David Felipe Arranz
Nos hemos quedado sin microchips, que es la neurona del electrodoméstico inteligente y va camino de ser la nuestra. El circuito integrado es el camino remoto y digital a la conexión universal en esta astenia vital y prolongada de la era COVID, y con el coronavirus y el teletrabajo, la cosa no ha ido nada bien. Nos hacen falta microchips para todo, desde enfriar la leche a arrancar el coche, pasando por una videollamada a la familia o poner la lavadora y operar en un quirófano. Pues bien, hemos externalizado la fabricación de este bien que se ha vuelto tan “básico” como algunos adictos al gimnasio que conocemos.
Las fábricas que elaboran estos chips, que se encuentran en Taiwán (TSMC) y Corea del Sur (Samsung) y que producen el 83% para los ordenadores y el 70% para las memorias, no dan abasto. Su exigencia y capacitación de personal, sus presupuestos estratosféricos y sus complejos procesos de alta precisión, hacen que una fábrica de microchips no se pueda montar de la noche a la mañana: la más sencillita cuesta unos 15.000 millones de euros y se tarda en levantarse, tirando por lo bajo, un año y medio. Esta manía que tenemos en Occidente de subcontratar barato los servicios en países que mantienen a sus trabajadores en condiciones de esclavitud nos ha salido caro.
Mientras tanto, muchas de las fábricas de electrodomésticos y de automóviles están en quiebra técnica. Y lo que pasa es que el microchip nos había estructurado y construido el armazón de nuestra regalada existencia, que es una vida conectada y multifunción, el ladrillo de nuestros pequeños imperios tecnológicos con los que presumir y “posturear” en el redsocialismo de hoy, ese avatar paralelo que es el contralienzo olímpico de nuestro yo vulnerable. Atraídos por el vértigo de la instantaneidad, hemos incorporado el microchip para mantenernos vivos, como le hicieron al Caudillo en noviembre de 1975, que dejó este mundo plácidamente pluriconectado, multiasistido, hiperenchufado con una docena de cables a unas máquinas con chips. Nosotros somos consumidores de la llamada “foundry” o fundición de la electrónica de consumo.

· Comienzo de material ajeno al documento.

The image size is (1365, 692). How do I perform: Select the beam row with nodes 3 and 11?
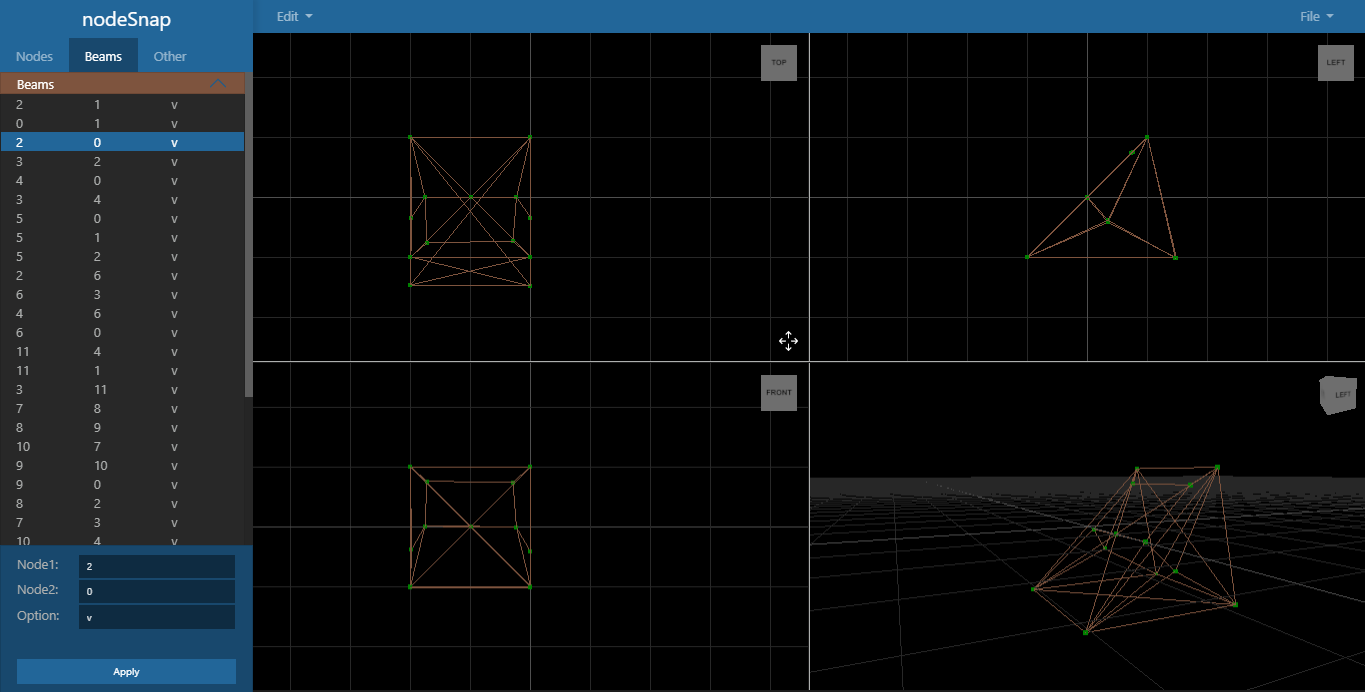pos(97,390)
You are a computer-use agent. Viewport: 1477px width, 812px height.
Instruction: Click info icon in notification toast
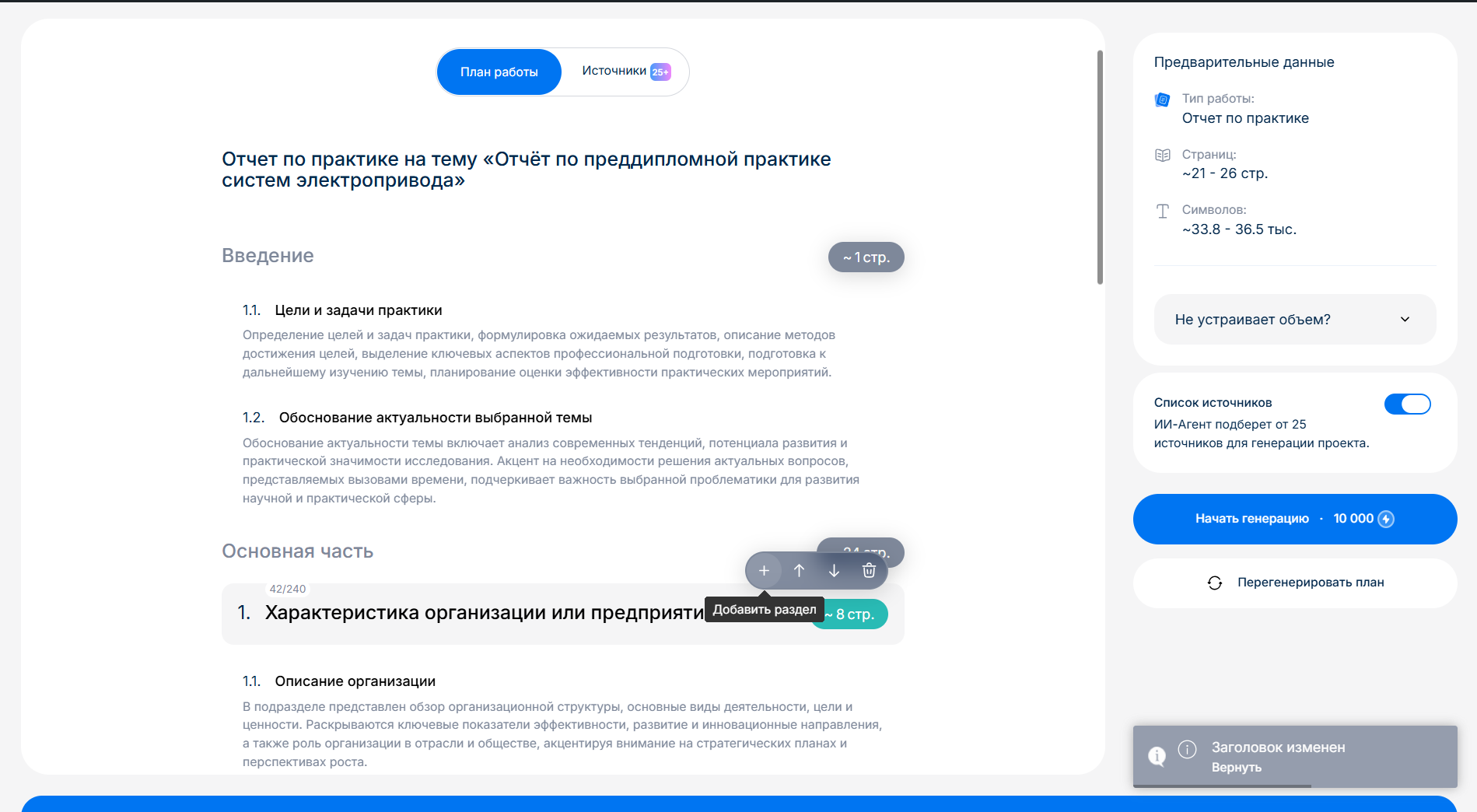coord(1187,749)
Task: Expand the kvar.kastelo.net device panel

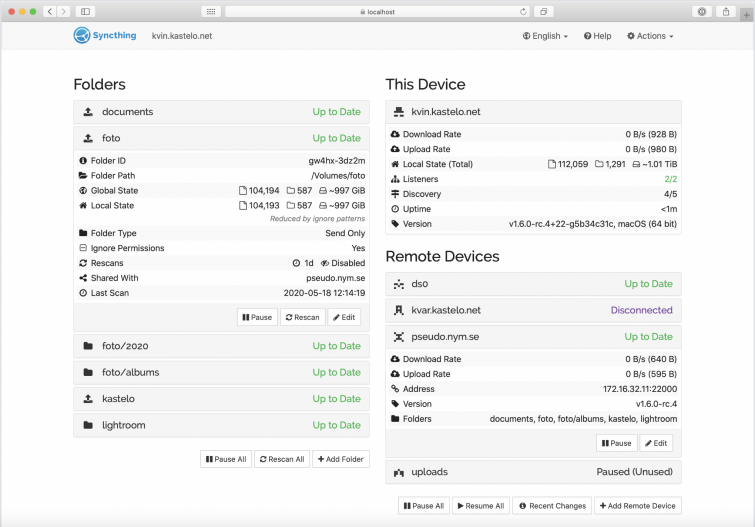Action: [x=533, y=310]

La inmolación del circuito ya está aquí. Hemos llegado a tal dependencia que con cada microchip que perdemos, se nos va un mundo, una neurona, una creatividad, un bienestar, una voluptuosidad cibernética, y nos va dejando esta quiebra del negocio como incompletos y a caballo entre el cíborg y lo humano post-COVID de última generación: malogrados en nuestro sueño húmedo de la 5G. Transistores de cinco nanómetros, láseres de ultravioleta extremo, fotones de longitudes de onda y toda suerte de componentes que en su momento soñó George Lucas y que sirven para fabricar un microchip de 130 millones de dólares. Con la subida estratosférica del precio de la luz, de pronto hemos descubierto el futuro tecnológico como el arte suntuoso de fracasar al enhebrarnos a perpetuidad a la explotación de Oriente en la cosa de la alta tecnología. Que nos sea leve, Amore.